Dal punto di vista economico, le medie imprese italiane rappresentano oggi il 17% del fatturato dell’industria manifatturiera nazionale, il 16% del valore aggiunto e il 14% sia dell’occupazione che dell’export. In Liguria, il 60% delle Mid-Cap è concentrato nell’area di Genova, dove generano un fatturato di 937 milioni di euro, pari al 61% del totale regionale.

Le medie imprese contribuiscono per il 45% all’export italiano e hanno una propensione ad esportare del 42%” – ha sottolineato Giuseppe Molinari, Presidente del Centro Studi Tagliacarne – “queste realtà produttive, con le loro elevate performance, sono la prova provata che quando il family business si organizza, anche dal punto di vista manageriale, e si apre alla competizione allargata, dà vita a un modello di successo per innovazione e produttività, anche nei confronti degli altri competitors”.

Le parole di Luigi Attanasio, Presidente della Camera di Commercio di Genova, confermano l’importanza di sostenere queste realtà: “Oggi le medie imprese sono per produttività, fatturato e occupazione la punta di diamante dell'industria italiana, in uno scenario internazionale ogni giorno più incerto e mutevole. Per Genova e la Liguria la sfida è creare le condizioni perché le piccole e medie imprese di oggi possano crescere, consolidarsi e diventare il perno di un sistema economico equilibrato e competitivo”.

A livello europeo, tra il 2014 e il 2023, la produttività delle Mid-Cap italiane – calcolata in termini di valore aggiunto per dipendente – ha superato quella delle omologhe tedesche, francesi e spagnole, crescendo del 31,3% contro il +29,9% delle imprese spagnole, il +25,8% delle tedesche e il +20,2% delle francesi. Anche in valori assoluti, l’Italia si colloca al primo posto: +3,3% rispetto alla Germania, +14,7% rispetto alla Francia e +18,7% sulla Spagna.

Se si considerano le performance in termini di fatturato (+54,9%) e occupazione (+24,2%), l’Italia si piazza al secondo posto, superata solo dalla Spagna (+80,8% e +45,8%). Anche sul fronte dell’innovazione le imprese italiane mostrano segnali di vitalità, con il 45,8% che possiede almeno un brevetto, superando le imprese francesi (32,2%) e spagnole (31,2%), anche se restano dietro alle tedesche (61,2%).

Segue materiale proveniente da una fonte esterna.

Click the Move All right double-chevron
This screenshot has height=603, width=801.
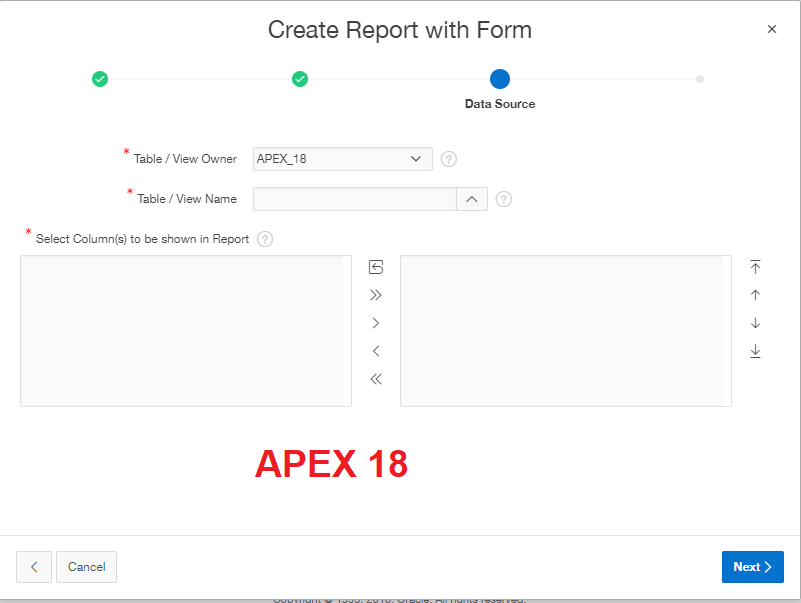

Di fronte a un contesto in continua evoluzione, le medie imprese italiane mostrano una spiccata propensione all’espansione: quasi il 70% punta a nuovi mercati esteri, mentre 3 su 10 prevedono un ampliamento strutturale, percentuale che sale tra le imprese di dimensione maggiore. Gli investimenti si concentrano soprattutto su tecnologia (55%) e sviluppo di nuovi prodotti (52,8%), con una crescente attenzione alla sostenibilità, settore nel quale il 29,1% intende intensificare gli sforzi.

L’aumento dell’occupazione ha portato le medie imprese a impiegare circa 540mila lavoratori, ma restano criticità in tema di parità di genere – le donne rappresentano meno del 25% della forza lavoro – e ricambio generazionale, con solo il 18,3% di under 30. Il problema principale, però, riguarda il disallineamento tra le competenze disponibili e quelle richieste, che spinge molte aziende a investire nella formazione (40,4%) o nell’automazione (37%) per compensare le difficoltà nel reperire risorse qualificate. L’incremento dei costi energetici ha colpito quasi il 60% delle imprese, con il 20,7% che segnala rincari molto elevati e il 20,5% che ha registrato un impatto negativo sui margini. In risposta, il 44,1% ha deciso di puntare su impianti da fonti rinnovabili.

Sul fronte ESG, l’80,4% delle medie imprese ha avviato percorsi strutturati, prevalentemente di natura ambientale. Tuttavia, la misurazione delle emissioni resta una criticità per il 62,3% delle aziende, limitando la possibilità di impostare strategie efficaci per la transizione ecologica. Solo il 40,9% delle Mid-Cap ritiene concretamente raggiungibile l’obiettivo delle “Emissioni Zero” entro il 2050.

Infine, se da un lato il 48,6% delle imprese giudica positivamente la politica energetica dell’Unione Europea per i miglioramenti attesi in termini di efficienza, dall’altro oltre un terzo segnala difficoltà dovute alla burocrazia e ai costi dei programmi green. Questo spiega perché il 33% delle imprese valuti come elevato il rischio di perdere competitività durante il percorso di transizione verso modelli produttivi più sostenibili.